En conséquence, le temps de passage aux frontières devient élastique pour deux raisons : la localisation difficile des marchandises et l’absence de poste de travail fixe pour présenter celles-ci en cas de leur localisation à l’agent des douanes. Ce qui motive les femmes commerçantes transfrontalières informelles à emprunter les voies informelles au lieu d’accomplir les formalités requises pour le dédouanement de leurs marchandises. Ceci implique que les droits d’entrée sur les marchandises de fraude ou introduites en contrebande échappent à la douane.

 

Aussi, faut-il souligner que le mauvais état des routes constitue également un obstacle au commerce transfrontalier informel en RDC dès lors que l’acheminement des marchandises à vendre d’un point à l’autre devient un calvaire.

 

I.        CONCLUSION ET RECOMMANDATIONS

 

En dépit des difficultés qu’éprouve le Gouvernement de la RDC, des efforts sont déployés pour faire sortir les commerçantes congolaises transfrontalières du circuit informel et favoriser leur transition vers le formel. Au moyen d’importantes réformes, il est possible d’organiser tant soit peu ce secteur. Mais, pour notre part, ceci n’est possible que si l’on peut explorer quelques options. Il s’agit d’(e) :

  • appliquer totalement le tarif préférentiel « régime commercial simplifié » (RECOS)[1] afin de formaliser le commerce transfrontière informel;
  • améliorer la compétitivité des femmes à travers des formations, ateliers, fora, etc.., afin de mieux maîtriser les contours des procédures de dédouanement et du fonctionnement de l’administration des douanes;
  • encourager les femmes commerçantes transfrontalières à utiliser les outils TIC accessibles avec un téléphone intelligent, notamment le système SYDONIA, pour formalités de dédouanement[2]
  • supprimer les taxes illégales dont la perception alourdit les procédures et rend le petit commerce peu compétitif ;
  • créer et soutenir les associations des commerçantes transfrontalières en vue de mieux négocier les facilités avec l’administration des douanes ;
  • construire des infrastructures immobilières pouvant abriter les services des douanes et autres habilités à œuvrer aux frontières et pouvant permettre une meilleure conduite en douane des marchandises
  • mettre en œuvre des accords  avec les pays voisins en vue de garantir la bonne coordination des contrôles douaniers, de réduire la redondance de ceux-ci, et de faciliter le partage d’informations.


Ces initiatives contribueraient à soutenir les femmes commerçantes informelles de la RDC pour leur permettre de surmonter les obstacles auxquelles elles font face, ainsi qu’à favoriser leur transition vers le secteur formel.


[1] Le Régime Commercial Simplifié « RECOS » a été institué dans le cadre du COMESA et lancé en 2010. Il vise les petits commerçants qui importent ou exportent des marchandises d’une valeur inférieure ou égale à 2.000 USD et qui figurent sur la liste commune des produits éligibles négociée et approuvée par les deux pays voisins.

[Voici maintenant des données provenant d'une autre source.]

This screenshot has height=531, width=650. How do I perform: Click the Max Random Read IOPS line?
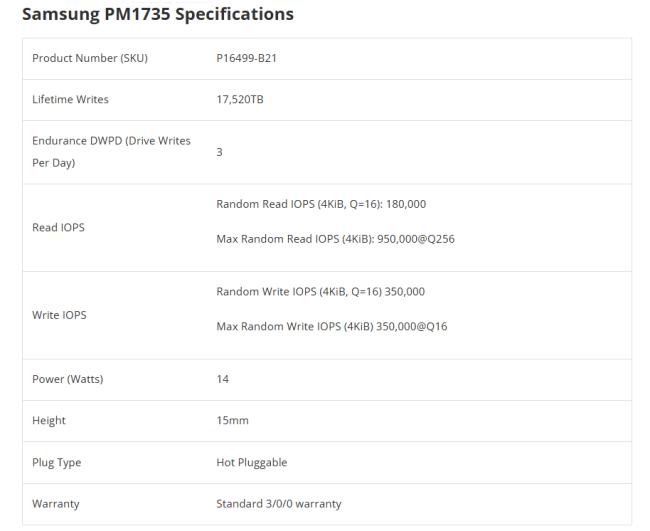pos(335,239)
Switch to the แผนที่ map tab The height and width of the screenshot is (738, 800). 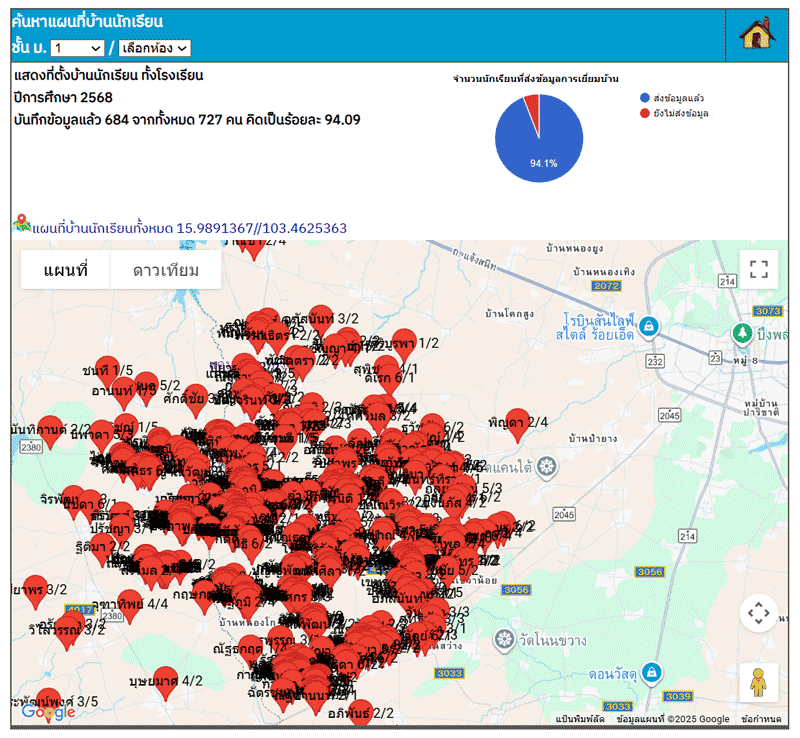(66, 270)
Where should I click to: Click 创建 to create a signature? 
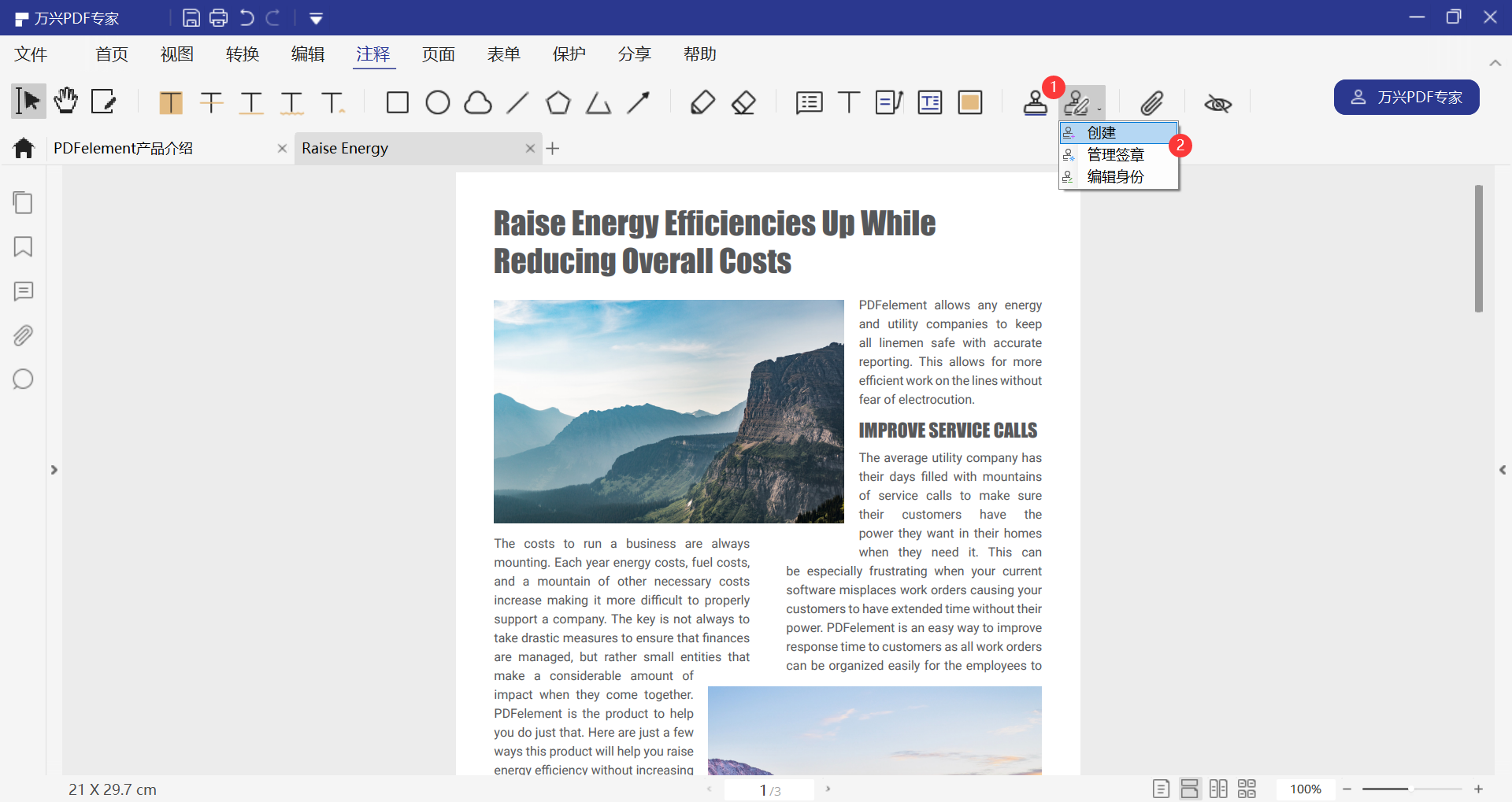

Il a pour objectif de pallier aux problèmes rencontrés par les commerçants transfrontaliers, tels que : la méconnaissance des règles d'origine; la complexité des documents et lourdeur des procédures douanières; les délais très longs pour le dédouanement; l'absence de la documentation pour bénéficier des tarifs préférentiels ; la non-reconnaissance des documents et instruments du COMESA par les douaniers du pays.

[2]Lors des formalités de dédouanement, les femmes commerçantes regroupées en association se font assister, soit par des déclarants en douane, soit par le Bureau d’Information Commerciale (BIC) mis en place par le Gouvernement congolais.

Marylou Otshumba Olenga

Marylou Otshumba Olenga est Sous-Directeur de Facilitation à la Direction de Réglementation et Facilitation de la Direction Générale des Douanes et Accises de République démocratique du Congo. En plus d’être membre du Comité National de Facilitation des échanges de RDC, elle est formatrice en logiciel Sydonia World.

Licenciée en Sciences Politiques et Administratives de l’Université de Lubumbashi en RDC, Marylou Otshumba Olenga est également détentrice de plusieurs brevets de formation en matières douanières et autres en RDC et à l’étranger.